• _EXTRAIT DU TEXTE_
L’idée ne date pas d’hier. En 2004 déjà, l’expert Jacques Bouttes s’interrogeait sur le “renouveau des dirigeables”, rappelant au passage que le sujet fait “l’objet de discussions ayant le plus souvent un caractère plus affectif que rationnel” :
Le dirigeable est un engin qui fait rêver : le souvenir des Zeppelin et plus récemment la vue dans le ciel des dirigeables, porteurs de publicité, silencieux et majestueux, ont un impact médiatique considérable.
À l’instar du monorail dont nous parlait Nicolas il y a quelques semaines, le dirigeable jouit en effet d’une certaine aura “rétro” dans l’imaginaire collectif. Qu’est-ce que cela traduit quant à notre culture de la mobilité ?
Mythe ou réalité ?
Architectes et urbanistes sont les premiers à exploiter l’engin dans leurs visions prospectives. Le blog Transit-City répertorie d’ailleurs les exemples les plus emblématiques. Une “renaissance de vieilles utopies” (voire parfois du recyclage), allant des dystopies où le dirigeable sert de “témoin” [projet “London 2100” (2010), par Ángel Martínez García, qui imagine un Londres partiellement recouvert par la montée des eaux], à d’autres créations d’envergure où le dirigeable est au centre de la vision futuriste :
- projet “Anemorphic Airship Docks” (2008) de l’étudiant Adam Holloway, encore pour Londres, et qui pose avec pertinence la question des infrastructures architecturales nécessaires à ce mode ;
- projet “Airbia” proposé pour le concours ReBurbia [en]
- d’autres exemples sur Transit-City…
Plus généralement, l’aura des dirigeables peut s’expliquer par sa forte présence dans la culture populaire. Les exemples sont nombreux, et pourraient couvrir une chronique entière (c’était d’ailleurs l’idée de départ, dans la lignée de mes activités sur pop-up urbain). Citons pèle-mêle (liste évidemment non exhaustive, n’hésitez pas à faire part de vos trouvailles en commentaires !) :
- Batman et son univers rétrofuturiste (dans les dessins animés),
- la pub M&M’s Coupe du Monde,
- les nombreux aéronefs servant de moyen de transport dans les jeux vidéo (en particulier dans les RPG nippons, de Final Fantasy VI à Final Fantasy IX)
- et bien d’autres… à vous de jouer !
Mais c’est surtout Southland Tales (2006), film magistral de Richard Kelly, qui m’a inspiré cette chronique. Le film s’achève dans un scène d’anthologie, à bord d’un “Mega Zeppelin” survolant Los Angeles (attention, spoiler possible) :
Si ces projets sont pour la plupart des créations d’anticipation, dont la fonction première est donc de faire réfléchir (sur la raréfaction des énergies combustibles, notamment), il n’en est pas moins légitime de s’interroger sur les possibilités de voir les dirigeables revenir sur le devant de la scène aéronautique. En effet, ce “renouveau” médiatisé des dirigeables n’a pas franchement rencontré le succès escompté. Comment l’expliquer ?

• _TRAVAIL DEMANDÉ_
**A)** Les affirmations suivantes concordent-elles avec le texte sur les dirigeables ? Répondez par oui ou non pour chacune, en citant mot pour mot le passage décisif. (i) En 2004, Jacques Bouttes s’interrogeait sur le renouveau des dirigeables. (ii) Le projet « London 2100 » date de 2008. (iii) Le film Southland Tales s’achève à bord d’un « Mega Zeppelin » survolant New York.
**B)** Poursuivez le texte sur les dirigeables à partir de sa dernière phrase, « Comment l’expliquer ? ».

• _DONNÉES FOURNIES_
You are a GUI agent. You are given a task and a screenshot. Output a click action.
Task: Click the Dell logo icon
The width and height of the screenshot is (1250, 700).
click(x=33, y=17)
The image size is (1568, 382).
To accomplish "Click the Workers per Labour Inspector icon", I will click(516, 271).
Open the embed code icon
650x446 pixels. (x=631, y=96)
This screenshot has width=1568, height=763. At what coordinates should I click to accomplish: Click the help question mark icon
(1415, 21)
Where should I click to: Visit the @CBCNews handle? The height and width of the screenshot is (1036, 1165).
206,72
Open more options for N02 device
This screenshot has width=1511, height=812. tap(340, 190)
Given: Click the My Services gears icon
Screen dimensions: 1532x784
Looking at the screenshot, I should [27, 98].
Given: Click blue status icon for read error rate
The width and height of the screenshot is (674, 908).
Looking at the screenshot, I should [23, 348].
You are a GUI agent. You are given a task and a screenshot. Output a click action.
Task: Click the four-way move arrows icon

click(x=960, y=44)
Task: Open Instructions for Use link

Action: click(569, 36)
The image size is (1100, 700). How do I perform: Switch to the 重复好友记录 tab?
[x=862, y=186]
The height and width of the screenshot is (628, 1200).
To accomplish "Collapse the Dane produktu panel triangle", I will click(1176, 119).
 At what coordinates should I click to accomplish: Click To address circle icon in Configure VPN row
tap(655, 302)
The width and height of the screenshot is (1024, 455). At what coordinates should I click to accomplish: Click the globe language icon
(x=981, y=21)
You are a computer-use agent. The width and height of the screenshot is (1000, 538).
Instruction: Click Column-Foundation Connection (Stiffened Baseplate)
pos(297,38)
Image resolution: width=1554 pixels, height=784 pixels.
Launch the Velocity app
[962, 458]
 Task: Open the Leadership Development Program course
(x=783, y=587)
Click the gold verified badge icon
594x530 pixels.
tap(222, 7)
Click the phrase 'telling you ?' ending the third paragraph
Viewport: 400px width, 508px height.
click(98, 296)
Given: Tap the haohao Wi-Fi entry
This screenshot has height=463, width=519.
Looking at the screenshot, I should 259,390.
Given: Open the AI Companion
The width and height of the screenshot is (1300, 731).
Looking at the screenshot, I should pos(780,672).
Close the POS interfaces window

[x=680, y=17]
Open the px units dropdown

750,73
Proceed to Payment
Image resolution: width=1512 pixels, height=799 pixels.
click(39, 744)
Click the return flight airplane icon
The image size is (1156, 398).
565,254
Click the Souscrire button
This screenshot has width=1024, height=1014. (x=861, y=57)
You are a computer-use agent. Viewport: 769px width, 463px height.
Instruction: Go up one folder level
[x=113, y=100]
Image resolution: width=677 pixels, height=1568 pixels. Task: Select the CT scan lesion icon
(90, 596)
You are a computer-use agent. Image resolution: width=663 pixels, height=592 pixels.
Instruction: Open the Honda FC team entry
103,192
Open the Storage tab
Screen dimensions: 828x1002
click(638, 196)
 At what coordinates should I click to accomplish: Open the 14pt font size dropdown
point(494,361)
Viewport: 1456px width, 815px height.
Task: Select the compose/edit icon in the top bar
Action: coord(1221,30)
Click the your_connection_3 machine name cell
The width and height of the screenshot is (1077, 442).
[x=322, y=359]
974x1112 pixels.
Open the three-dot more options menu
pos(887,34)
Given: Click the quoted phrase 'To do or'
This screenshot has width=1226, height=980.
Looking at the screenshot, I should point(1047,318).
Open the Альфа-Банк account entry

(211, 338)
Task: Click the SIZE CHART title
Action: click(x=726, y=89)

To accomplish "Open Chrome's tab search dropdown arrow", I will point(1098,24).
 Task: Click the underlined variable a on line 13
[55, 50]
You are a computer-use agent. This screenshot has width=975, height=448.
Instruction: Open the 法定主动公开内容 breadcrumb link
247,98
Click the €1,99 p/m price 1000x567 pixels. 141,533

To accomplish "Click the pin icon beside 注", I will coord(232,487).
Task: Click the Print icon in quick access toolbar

• _RÉSULTATS PAR TÂCHE_
**A)**
(i) Oui : « En 2004 déjà, l’expert Jacques Bouttes s’interrogeait sur le “renouveau des dirigeables” ».
(ii) Non : « projet “London 2100” (2010) ».
(iii) Non : « à bord d’un “Mega Zeppelin” survolant Los Angeles ».

**B)**
Guerre et paix
Selon Jacques Bouttes, l’échec des récents projets de “gros” dirigeables dans les années 2000 (ou plutôt leur non-concrétisation, car il s’agit plus souvent d’effets d’annonce peu réalistes) s’explique avant tout par le manque d’envergure des moyens mis en œuvre :
De ce fait, l’avenir des grands dirigeables ne peut s’envisager que si des industriels majeurs de l’aéronautique s’intéressent à ces nouveaux produits. Il faut, pour cela, d’abord évaluer le marché solvable, connaître les opérateurs potentiels, et enfin mettre en place des équipes et des moyens technologiques adaptés, d’un niveau industriel comparable à celui de l’aéronautique moderne. Toutes ces conditions n’ayant pas été remplies, il ne faut pas s’étonner des échecs récemment constatés.
Jusque là, rien que de très logique. Mais quelques lignes plus loin, la conclusion de l’expert laisse songeur :
L’avenir des grands dirigeables pourrait s’éclairer si les applications militaires étaient suffisamment intéressantes pour que les investissements nécessaires soient mis en place.
Dans un texte relativement critique, l’écologiste George Monbiot confirme cette hypothèse, finalement plutôt logique quand on connait le passif “militaire” des grandes techniques de notre époque (dans l’aéronautique en particulier dans un texte assez sévère à l’égard des dirigeable)s. Plus étonnant, même la pop-culture semble venir appuyer l’idée. Ainsi, les dirigeables de Batman ont une fonction sécuritaire de surveillance urbaine, et le Mega Zeppelin de Southland Tales est utilisé par l’armée US comme arme pour la “Troisième Guerre mondiale” imaginée dans le film (et fortement inspirée par l’après 11 septembre).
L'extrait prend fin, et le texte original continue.